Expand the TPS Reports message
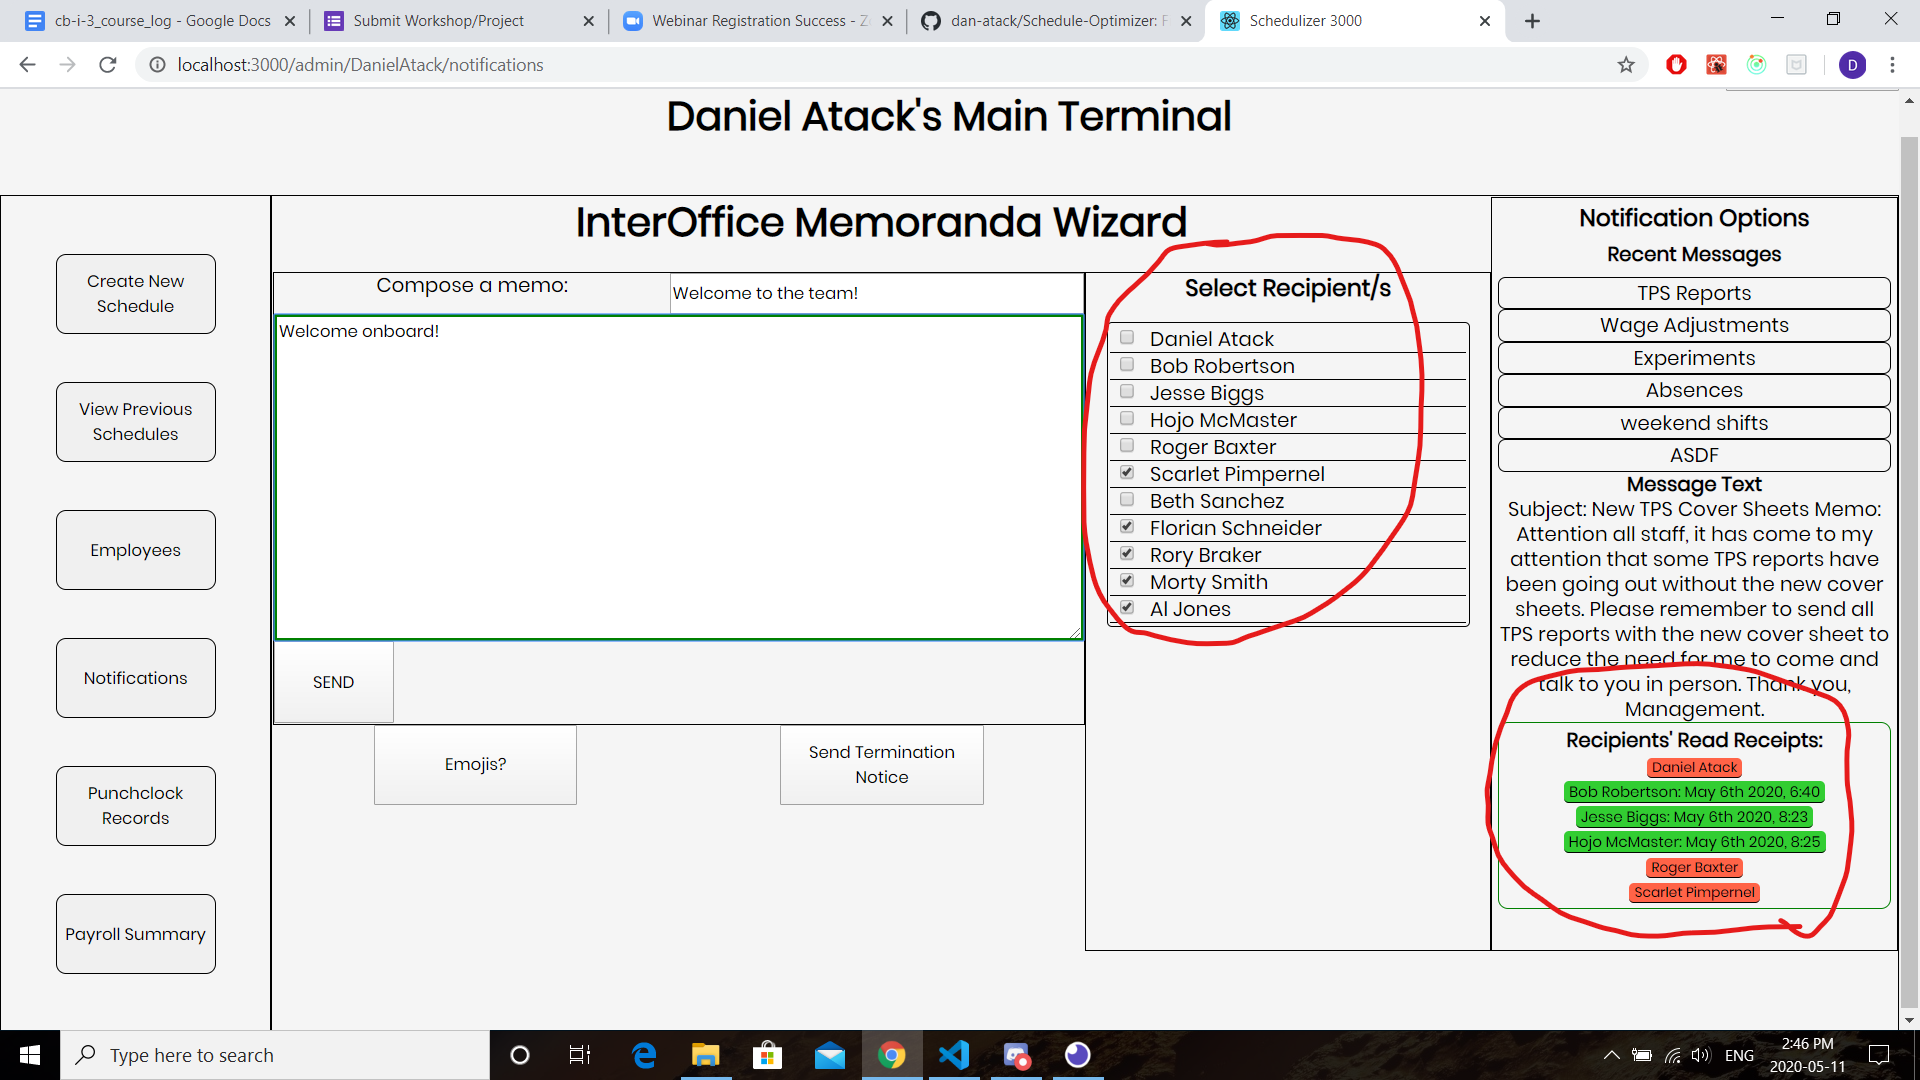Screen dimensions: 1920x1080 pyautogui.click(x=1693, y=293)
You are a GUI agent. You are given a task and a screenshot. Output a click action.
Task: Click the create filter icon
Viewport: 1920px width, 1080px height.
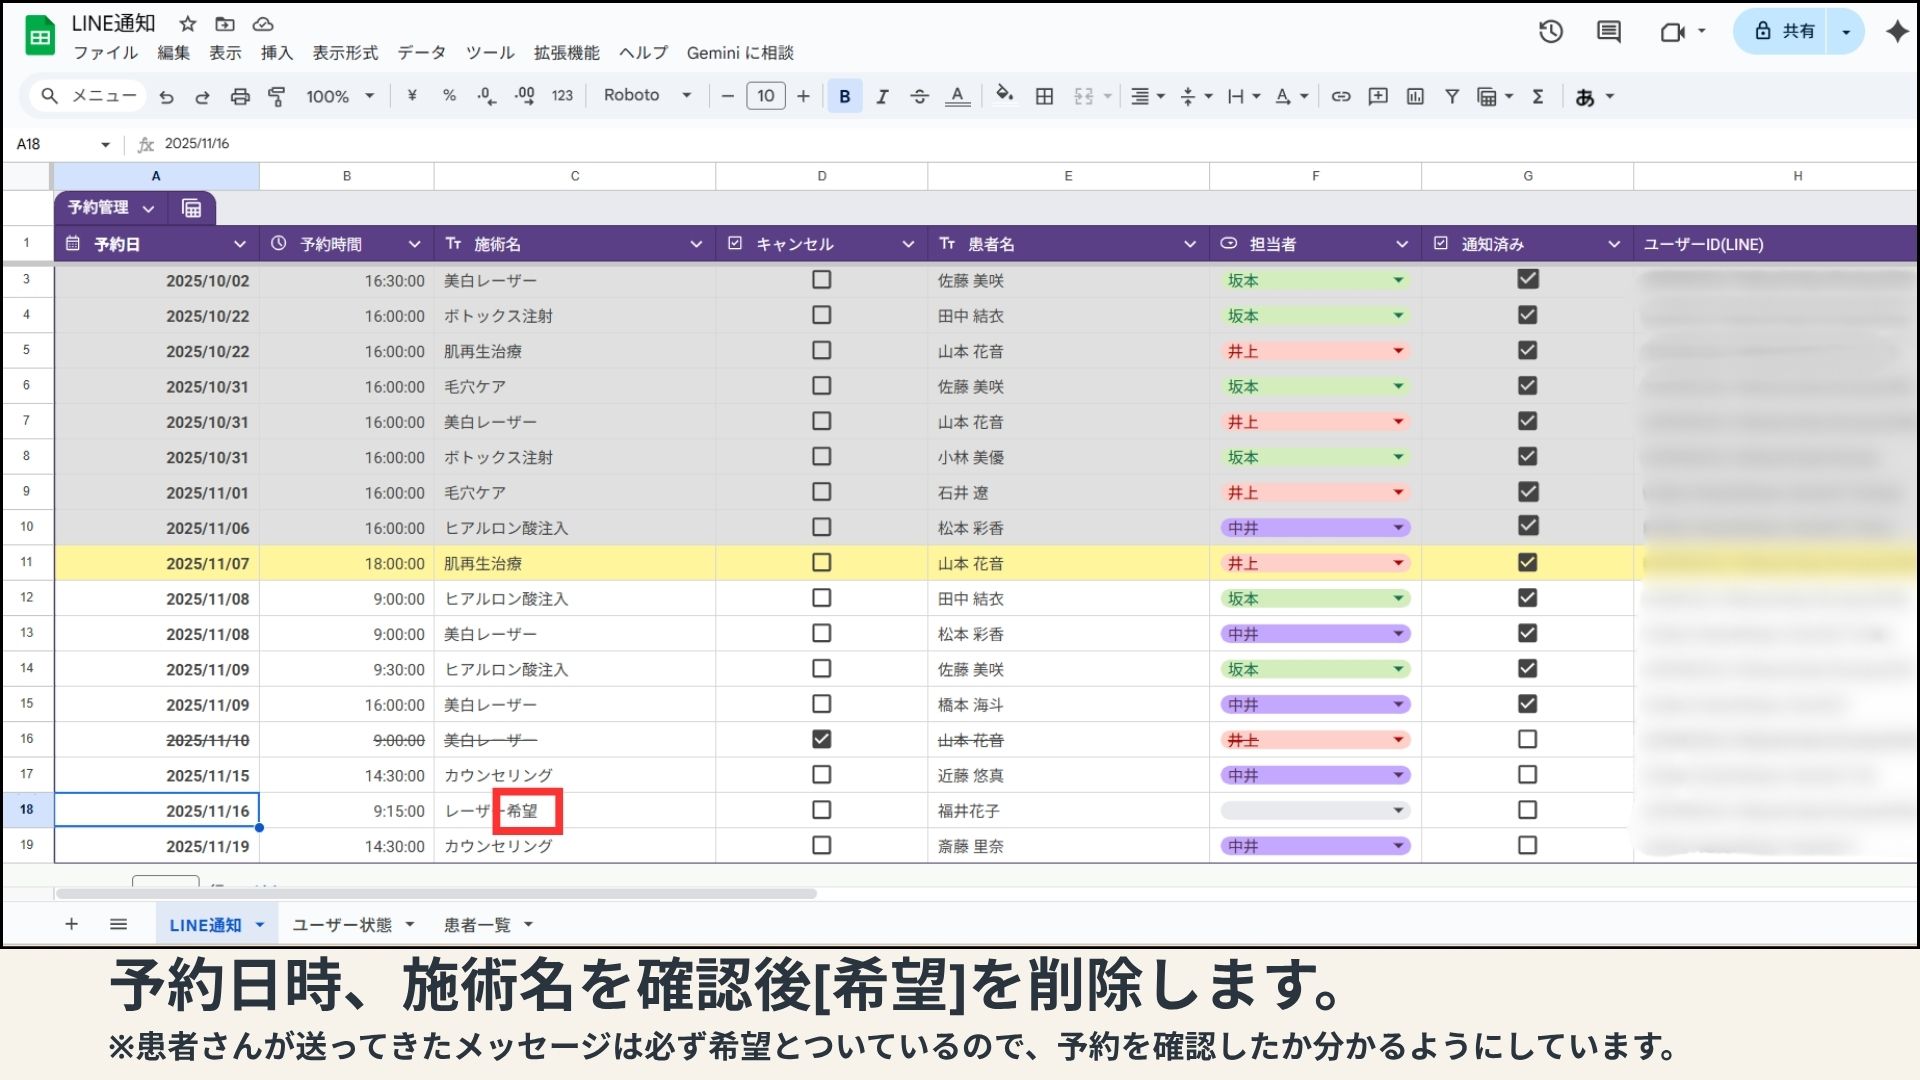click(1451, 96)
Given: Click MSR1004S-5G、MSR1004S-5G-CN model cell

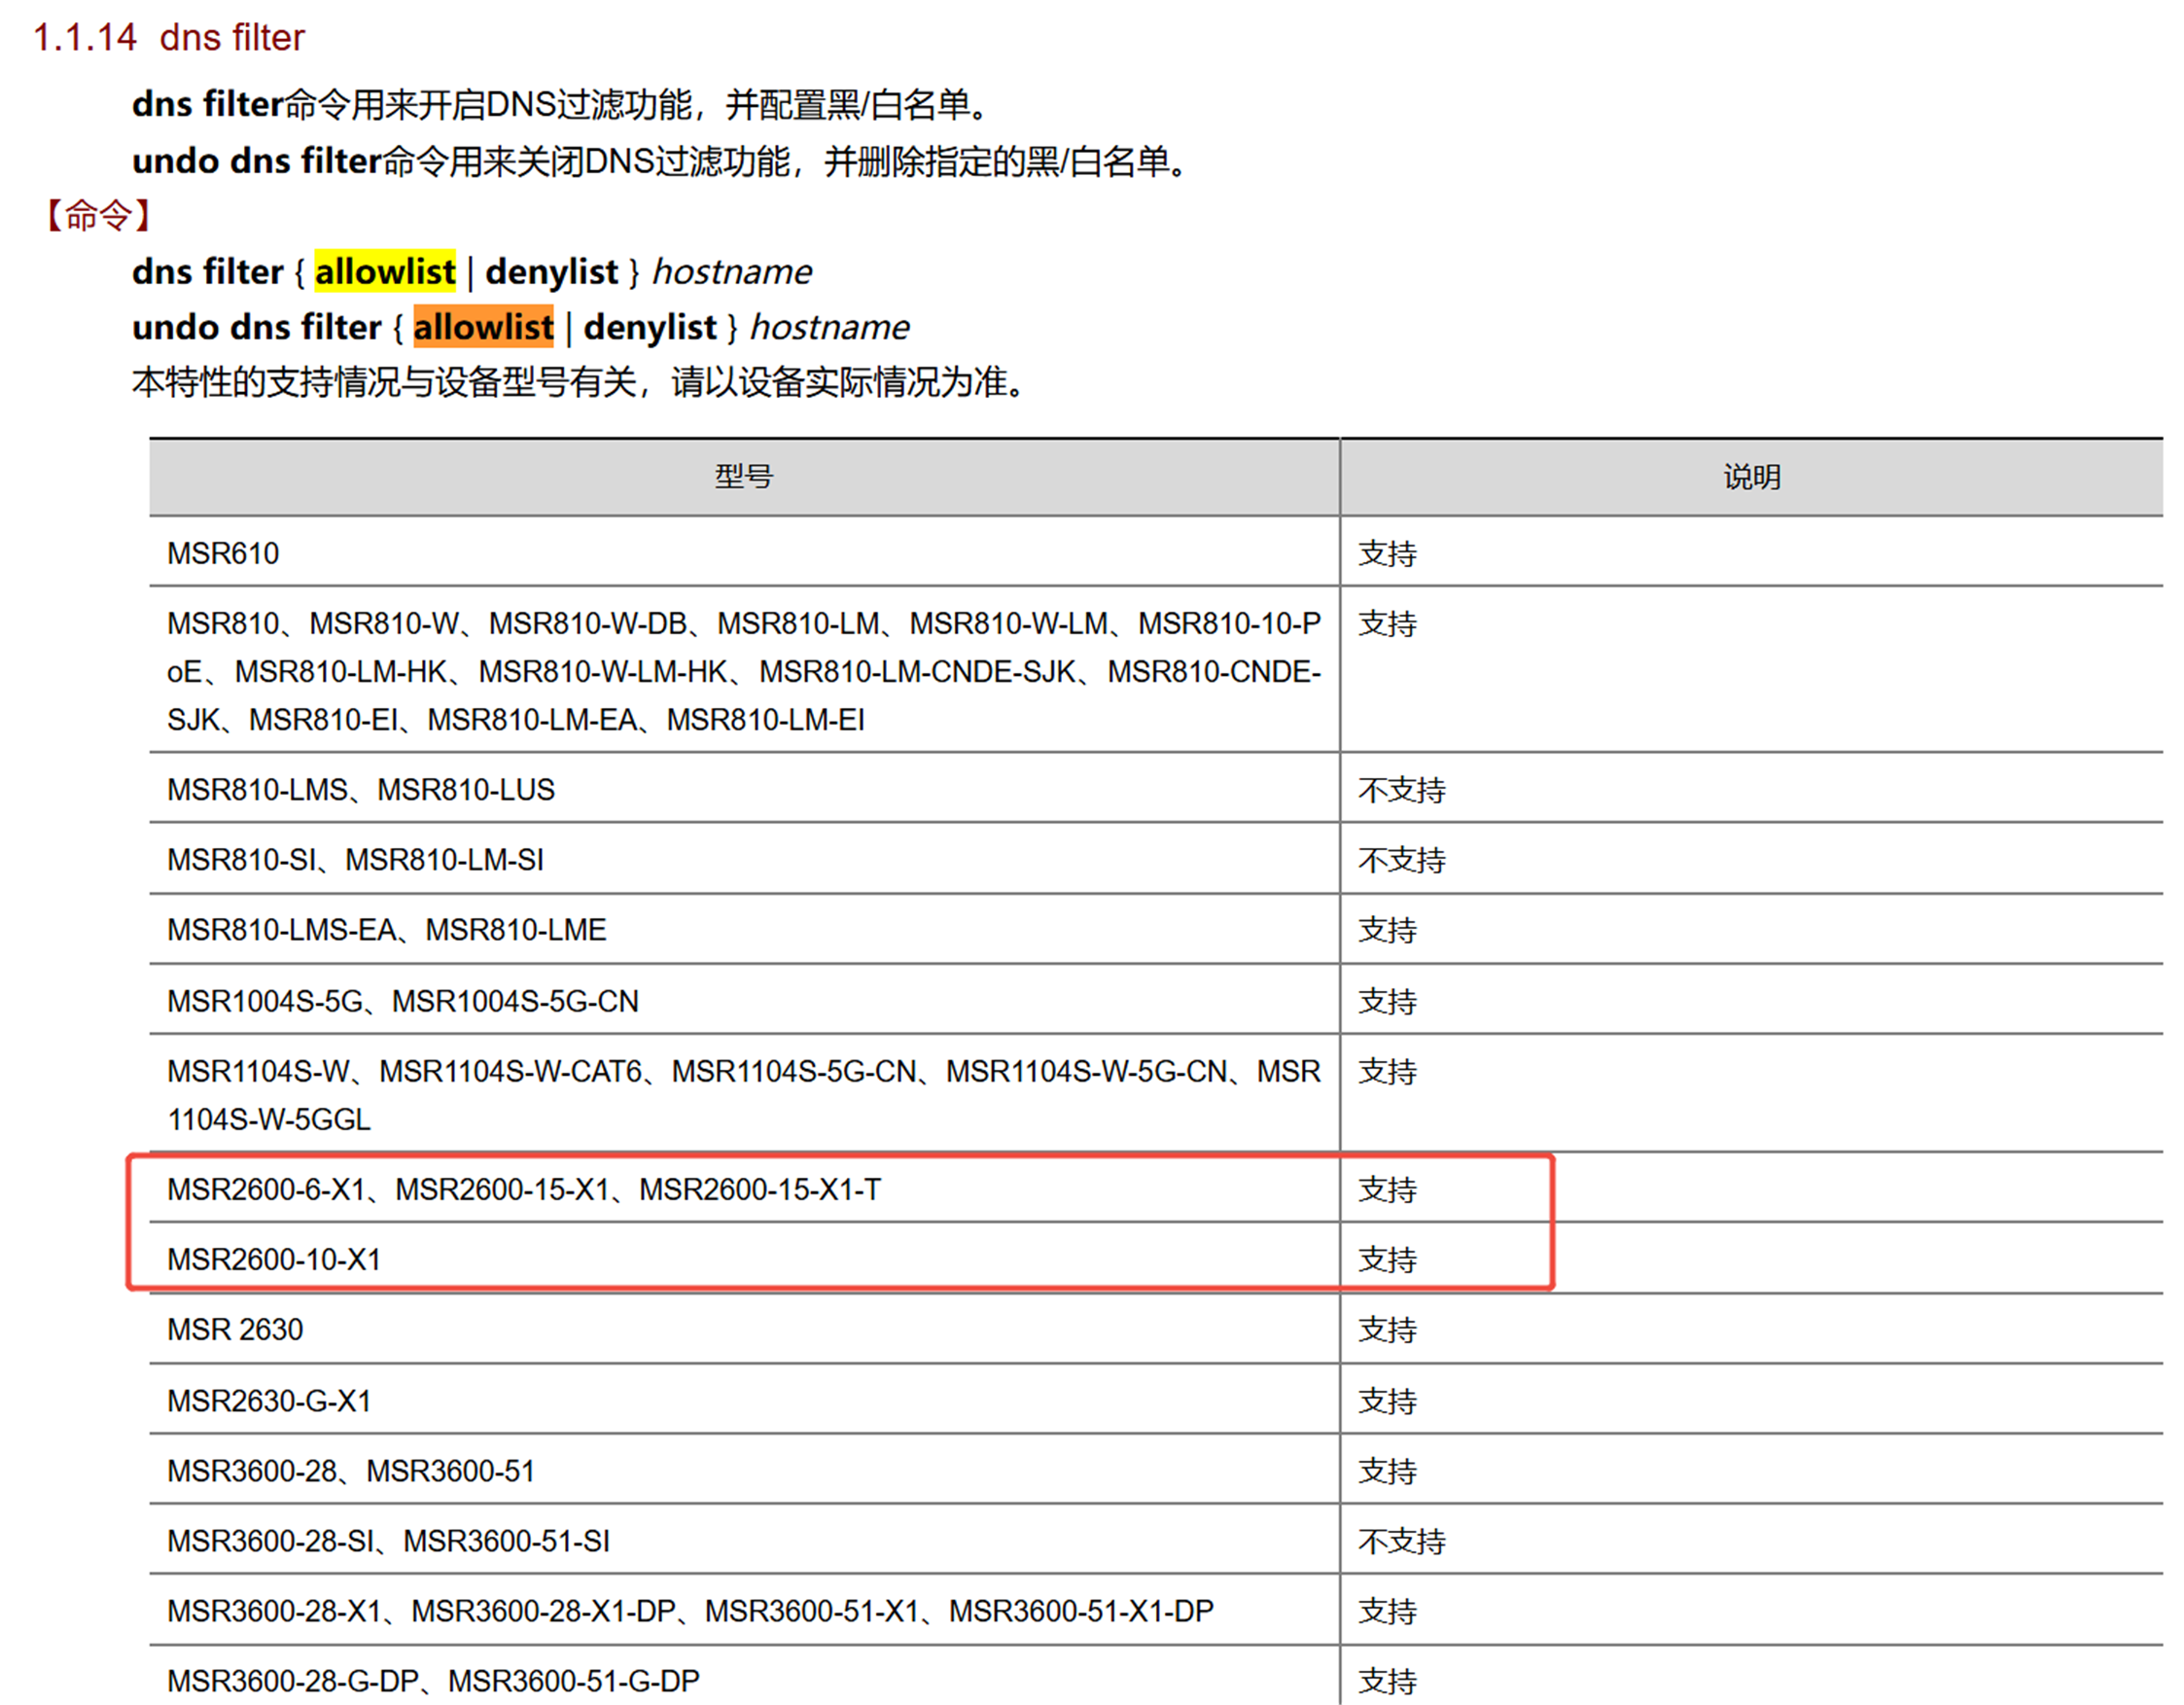Looking at the screenshot, I should tap(402, 1001).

----------

# What is being asked
Nothing but the lines from the one holding "You are a GUI" to the end of the entries above should be echoed, exactly and with both ends included; omit the pictures.

# Output of the task
You are a GUI agent. You are given a task and a screenshot. Output a click action.
Task: Click the create filter icon
Viewport: 1920px width, 1080px height.
click(1451, 96)
Given: Click MSR1004S-5G、MSR1004S-5G-CN model cell

Looking at the screenshot, I should tap(402, 1001).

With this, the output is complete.